La primera vez que retó el Darién lo hizo con un pasaporte falso guineano, para evitar una posible deportación a Sierra Leona donde lo puedan encontrar los enemigos de su padre, con un grupo de 53 africanos guiados por un Coyote, como les dicen a los guías de la selva. Era colombiano y los internó en un laberinto selvático para dejarlos a su suerte al incursionar en territorio panameño.
Todo pareció andar bien con la Policía fronteriza e incluso accedieron a pagar 6 dólares cuando los subieron a un bus. Creían que iban a poder cruzar tranquilamente a Costa Rica. Estaban equivocados.
“Llegamos a un campamento —explica— y nadie nos dijo nada”.
Era una especie de fábrica abandonada en medio de la selva, con catres repartidos en celdas improvisadas y un tragaluz para ayudar a saber si es de día o de noche.
Por un mes mantuvo la calma. “Les decía: libérenme o depórtenme porque no puedo estar en una cárcel sin haber hecho nada. La respuesta siempre era espere”.
^^^^^^^^^^^^^^^^
▶ [Requisitos]:
En el texto sobre el cruce del Darién, ¿cuánto dinero accedieron a pagar cuando los subieron a un bus?

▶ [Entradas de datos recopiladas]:
^^^^^^^^^^^^^^^^
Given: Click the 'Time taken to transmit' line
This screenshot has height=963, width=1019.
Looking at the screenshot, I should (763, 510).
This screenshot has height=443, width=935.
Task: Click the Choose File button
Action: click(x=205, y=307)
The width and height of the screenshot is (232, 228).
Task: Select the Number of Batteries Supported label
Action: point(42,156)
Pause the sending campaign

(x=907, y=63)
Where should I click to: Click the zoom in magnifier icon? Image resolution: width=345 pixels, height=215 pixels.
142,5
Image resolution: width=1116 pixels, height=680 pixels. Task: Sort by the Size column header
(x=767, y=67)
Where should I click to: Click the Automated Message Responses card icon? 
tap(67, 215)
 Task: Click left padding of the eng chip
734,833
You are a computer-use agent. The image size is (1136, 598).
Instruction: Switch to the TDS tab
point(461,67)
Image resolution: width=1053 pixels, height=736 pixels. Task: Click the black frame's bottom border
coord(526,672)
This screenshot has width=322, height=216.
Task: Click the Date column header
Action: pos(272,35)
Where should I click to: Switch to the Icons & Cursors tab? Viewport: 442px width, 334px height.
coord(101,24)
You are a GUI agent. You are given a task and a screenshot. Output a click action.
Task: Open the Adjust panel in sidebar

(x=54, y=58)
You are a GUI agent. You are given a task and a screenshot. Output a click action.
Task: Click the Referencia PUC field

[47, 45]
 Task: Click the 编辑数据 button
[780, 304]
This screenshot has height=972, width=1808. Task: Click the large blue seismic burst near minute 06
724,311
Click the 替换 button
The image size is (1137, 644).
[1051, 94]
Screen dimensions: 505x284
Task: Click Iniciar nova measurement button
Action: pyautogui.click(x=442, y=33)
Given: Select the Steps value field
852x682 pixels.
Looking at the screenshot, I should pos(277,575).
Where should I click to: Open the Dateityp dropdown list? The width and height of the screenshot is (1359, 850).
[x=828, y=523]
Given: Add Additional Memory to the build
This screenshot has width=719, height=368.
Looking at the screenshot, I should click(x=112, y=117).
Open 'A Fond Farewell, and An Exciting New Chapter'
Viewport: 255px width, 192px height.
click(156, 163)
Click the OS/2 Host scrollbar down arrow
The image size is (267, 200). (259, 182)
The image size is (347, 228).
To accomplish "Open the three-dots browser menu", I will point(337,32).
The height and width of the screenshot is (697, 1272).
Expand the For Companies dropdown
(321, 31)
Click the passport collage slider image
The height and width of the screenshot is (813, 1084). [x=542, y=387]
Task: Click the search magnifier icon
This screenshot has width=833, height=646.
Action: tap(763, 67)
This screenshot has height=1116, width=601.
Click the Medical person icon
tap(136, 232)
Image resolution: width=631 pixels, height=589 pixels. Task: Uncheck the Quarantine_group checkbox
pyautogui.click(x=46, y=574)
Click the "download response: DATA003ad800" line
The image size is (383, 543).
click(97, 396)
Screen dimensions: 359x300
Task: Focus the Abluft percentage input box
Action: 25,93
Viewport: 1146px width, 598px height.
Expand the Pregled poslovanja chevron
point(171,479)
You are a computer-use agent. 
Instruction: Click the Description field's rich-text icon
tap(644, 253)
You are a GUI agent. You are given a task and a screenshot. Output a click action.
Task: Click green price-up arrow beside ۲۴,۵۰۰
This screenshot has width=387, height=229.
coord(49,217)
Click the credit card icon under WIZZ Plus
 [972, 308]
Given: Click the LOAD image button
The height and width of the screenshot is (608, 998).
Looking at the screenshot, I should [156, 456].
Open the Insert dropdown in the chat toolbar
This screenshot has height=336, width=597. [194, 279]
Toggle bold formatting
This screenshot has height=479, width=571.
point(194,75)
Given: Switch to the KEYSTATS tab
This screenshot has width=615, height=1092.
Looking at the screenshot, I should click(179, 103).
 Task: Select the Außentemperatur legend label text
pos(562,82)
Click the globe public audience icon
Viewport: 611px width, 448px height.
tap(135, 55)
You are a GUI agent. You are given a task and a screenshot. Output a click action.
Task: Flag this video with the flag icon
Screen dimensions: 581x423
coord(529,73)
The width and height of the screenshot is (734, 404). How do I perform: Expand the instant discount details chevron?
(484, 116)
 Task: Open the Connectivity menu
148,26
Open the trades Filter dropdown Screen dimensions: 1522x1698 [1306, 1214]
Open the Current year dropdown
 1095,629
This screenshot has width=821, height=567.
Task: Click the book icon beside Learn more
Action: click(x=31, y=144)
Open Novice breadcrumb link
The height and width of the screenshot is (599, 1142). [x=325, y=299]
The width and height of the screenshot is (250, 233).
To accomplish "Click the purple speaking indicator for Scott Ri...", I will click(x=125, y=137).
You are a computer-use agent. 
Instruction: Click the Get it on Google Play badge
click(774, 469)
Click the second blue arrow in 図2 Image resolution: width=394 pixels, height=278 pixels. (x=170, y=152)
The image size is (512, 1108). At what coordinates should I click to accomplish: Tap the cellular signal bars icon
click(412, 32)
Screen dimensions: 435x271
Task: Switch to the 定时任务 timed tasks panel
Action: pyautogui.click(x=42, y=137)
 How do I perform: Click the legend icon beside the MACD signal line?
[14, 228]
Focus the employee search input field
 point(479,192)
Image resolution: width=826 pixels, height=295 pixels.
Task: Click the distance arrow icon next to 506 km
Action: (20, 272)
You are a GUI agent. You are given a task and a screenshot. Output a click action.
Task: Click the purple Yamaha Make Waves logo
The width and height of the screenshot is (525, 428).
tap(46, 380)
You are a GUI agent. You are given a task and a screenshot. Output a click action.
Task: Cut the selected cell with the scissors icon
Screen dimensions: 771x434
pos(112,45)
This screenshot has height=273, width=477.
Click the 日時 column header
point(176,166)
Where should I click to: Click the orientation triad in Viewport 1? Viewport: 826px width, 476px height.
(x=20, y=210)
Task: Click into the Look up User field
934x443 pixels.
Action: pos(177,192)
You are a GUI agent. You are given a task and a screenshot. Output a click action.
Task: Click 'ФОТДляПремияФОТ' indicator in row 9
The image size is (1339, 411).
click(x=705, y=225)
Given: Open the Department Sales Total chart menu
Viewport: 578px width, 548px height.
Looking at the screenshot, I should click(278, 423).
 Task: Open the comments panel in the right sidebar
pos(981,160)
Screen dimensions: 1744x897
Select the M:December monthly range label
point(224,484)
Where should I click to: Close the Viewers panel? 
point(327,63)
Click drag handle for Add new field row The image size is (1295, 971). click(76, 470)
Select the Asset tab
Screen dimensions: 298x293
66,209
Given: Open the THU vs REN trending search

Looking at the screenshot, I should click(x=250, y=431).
^^^^^^^^^^^^^^^^
▶ [Respuesta]:
Seis dólares.